Bons plants
Par Edouard LAUNET
L'épuisant mois de mai est de retour, et avec lui les innombrables tâches du printemps. Il est temps de refermer livres et journaux pour aller mettre de l'ordre dans la cabane à outils. Mille bourgeons vous espèrent, mille pousses attendent votre amour et vos soins ! Puis vous partirez visiter le Chelsea Flower Show (du 22 au 26 mai) qui, comme chacun sait, se tient chaque année depuis 84 ans sur les pelouses du Royal Hospital, à un jet de caillou de la gare Victoria. L'an dernier, la reine y a été aperçue en manteau violet et fichu de soie assorti (sur sa tête, car il pleuvait). On y a vu la duchesse de Cornouailles enveloppée de noir, plus quelques petits princes. Cette fois-ci, nous croiserons probablement Iggy Pop, puisque sa chanson Lust for Life a donné à la Children's Society le thème de son jardin de l'année, planté de couleurs vives et de «bulles de pensée» . La chanson commence ainsi : «Here comes Johnny Yen again/With the liquor and drugs/And the flesh machine» .
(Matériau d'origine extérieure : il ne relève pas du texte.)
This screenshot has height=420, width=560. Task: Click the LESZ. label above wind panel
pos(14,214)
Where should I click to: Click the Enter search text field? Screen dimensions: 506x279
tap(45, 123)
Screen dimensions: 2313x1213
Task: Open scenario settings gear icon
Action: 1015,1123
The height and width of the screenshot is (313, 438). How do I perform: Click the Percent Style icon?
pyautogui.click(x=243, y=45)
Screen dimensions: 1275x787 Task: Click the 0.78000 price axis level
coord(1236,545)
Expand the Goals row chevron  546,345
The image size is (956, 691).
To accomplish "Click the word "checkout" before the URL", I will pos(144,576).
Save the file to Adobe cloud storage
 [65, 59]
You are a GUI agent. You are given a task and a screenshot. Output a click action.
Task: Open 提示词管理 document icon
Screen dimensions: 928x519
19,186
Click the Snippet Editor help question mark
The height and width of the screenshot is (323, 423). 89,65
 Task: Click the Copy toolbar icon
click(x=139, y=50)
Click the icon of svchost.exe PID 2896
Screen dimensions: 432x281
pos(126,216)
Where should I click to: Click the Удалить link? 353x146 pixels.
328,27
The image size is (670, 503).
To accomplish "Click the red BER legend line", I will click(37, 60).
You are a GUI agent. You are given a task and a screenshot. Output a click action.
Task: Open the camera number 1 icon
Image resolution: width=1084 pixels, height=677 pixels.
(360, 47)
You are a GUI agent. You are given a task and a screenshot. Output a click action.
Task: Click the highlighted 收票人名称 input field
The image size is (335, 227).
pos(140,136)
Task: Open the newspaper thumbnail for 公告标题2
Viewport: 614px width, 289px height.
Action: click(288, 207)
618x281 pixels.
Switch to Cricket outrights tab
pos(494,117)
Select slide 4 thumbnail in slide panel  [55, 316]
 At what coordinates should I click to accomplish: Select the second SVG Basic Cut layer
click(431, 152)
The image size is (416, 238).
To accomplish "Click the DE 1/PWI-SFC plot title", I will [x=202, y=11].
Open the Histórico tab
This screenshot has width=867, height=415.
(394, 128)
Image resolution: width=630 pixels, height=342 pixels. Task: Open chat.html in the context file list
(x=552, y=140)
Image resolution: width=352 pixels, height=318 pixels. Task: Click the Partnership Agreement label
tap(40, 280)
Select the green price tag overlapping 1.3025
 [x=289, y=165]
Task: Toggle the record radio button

On change à peine de sujet en notant qu'au rayon Jardinage de nos librairies, le cannabis croît merveilleusement. J'attends une récolte (Ed. Trouble-Fête), de l'immarcescible Jean-Pierre Galland, continue sa belle carrière de classique dans une édition revue et augmentée, car les techniques ne cessent de progresser. Cependant Jean-Pierre vous supplie d'oublier un peu la culture hors sol et ses ampoules gloutonnes, pour opérer un vrai et beau retour à la terre. Don Irving est sur la même longueur d'ondes dans son Du cannabis dans mon jardin (Ed. du Lézard), qui ne se vend pas mal non plus. Cet «écologiquement correct» mérite d'être encouragé.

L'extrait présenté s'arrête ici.